Tres estrategias para derribar por la vía de la manipulación mediática, de las artimañas jurídicas y de la indignación parcializada, un gobierno al que puede acusársele de no ser el mejor, pero que ha demostrado (integrando las administraciones de Lula y el primer mandato Dilma) una vocación social que ninguno de sus antecesores implementó; al punto de que todavía hoy –con todo y la mala prensa de O Globo y Band- Lula sigue siendo considerado (según encuesta reciente de Datafolha) por la mayoría de los brasileros, el mejor presidente de la historia.

Contexto que ubica el impeachment como conspiración. Él es un golpe de Estado en la medida en que emplea recursos por fuera del ordenamiento constitucional para retirar de la jefatura de gobierno a la persona y partido que ganó legítimamente las elecciones. Es también un golpe a la democracia en la medida en que una minoría descontenta manipula el entorno (mediático, jurídico, económico, social) para reemplazar el gobierno según les guste y convenga.
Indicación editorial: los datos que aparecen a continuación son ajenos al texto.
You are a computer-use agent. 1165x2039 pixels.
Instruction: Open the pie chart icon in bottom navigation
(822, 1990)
¿Quiénes están detrás de este golpe? Todos los contendores políticos que ya perdieron cuatro elecciones presidenciales seguidas, en el lapso de 16 años; principalmente el Partido da Social Democracia Brasilera (PSDB) que tiene mayorías parlamentarias y que entregó el mandato a Lula en 2003 y desde ahí no logró volver al poder, siendo su última derrota, la reñida de los pasados comicios del 2014. La principal figura “tucana” –por el pájaro que ilustra al PSDB- es el expresidente Fernando Henrique Cardoso, que es la antítesis política de Lula y es anfitrión frecuente de reuniones de bancada, también presididas por su heredero político y ex candidato presidencial: Aécio Neves. Otros partidos históricos han sufrido la viudez del poder en estos tiempos de gobierno de izquierda, la cual han compensado entrando al gobierno federal (que tiene una burocracia gigantesca) o triunfando en comicios parlamentares, regionales y locales.
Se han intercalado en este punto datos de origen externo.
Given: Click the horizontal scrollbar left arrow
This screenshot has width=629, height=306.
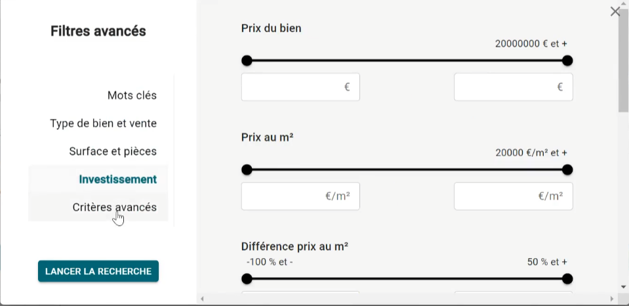Looking at the screenshot, I should tap(203, 299).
Pero una visión comprensiva de la actual situación brasilera no debe reducirse apenas a lo político: en el fondo la disputa no es estomacal (controlar la burocracia) sino estructural. Se trata de imponer un modelo económico y de gobierno por encima del otro. Los que intentan sacar a Dilma, no vacilan en lamentar que ella y su mentor no obedecieran a rajatabla el modelo neoliberal que campeó en América Latina después de la II Guerra Mundial. Le enrostran a las dos presidencias del Partido de los Trabajadores (PT) que hayan decidido ir –según ellos- por la senda del socialismo del siglo XXI, chavismo y otras especies que el discurso demagógico de la derecha exhibe en sus intervenciones.
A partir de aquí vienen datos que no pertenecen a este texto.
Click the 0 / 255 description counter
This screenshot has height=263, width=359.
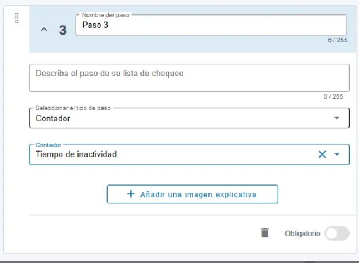point(333,96)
Por eso la conspiración es más integral, al aglutinar empresarios, formadores de opinión, medios de comunicación y estamento político. El golpe se fragua a varias manos.

¿Por qué se animaron a la conspiración? Varios elementos permitieron ese entusiasmo que ya va en la Cámara de Diputados que si el domingo vota en su 75% por el SI a la destitución, separará a Dilma del cargo hasta por 180 días; mientras el Senado hace el juicio definitivo. Uno de ellos, determinante, es la crisis económica, un segundo es la magnificación mediática de la corrupción (que siempre la ha habido y que ahora sí resulta “gravísima”) y el tercero es la sospecha de la oposición de la intención de Lula de lanzarse nuevamente en la carrera por la presidencia. Ante ese temor, reaccionaron para sacar del camino no sólo a Dilma sino al carismático Lula.

Nada fácil se ve el camino para Dilma que tendrá que seguir luchando contra un demonio de mil cabezas; sin embargo las manifestaciones populares que la apoyan van en aumento y ya se sumaron connotados artistas e intelectuales. Veremos qué tanto de ese apoyo de las bases populares obran con presión para que los conspiradores reculen en su objetivo. Porque como van las cosas peligra no sólo un proyecto que le brindo esperanza a millones de personas y fue ejemplo político y de gobierno para la región y el mundo; sino también los cimientos de la propia democracia.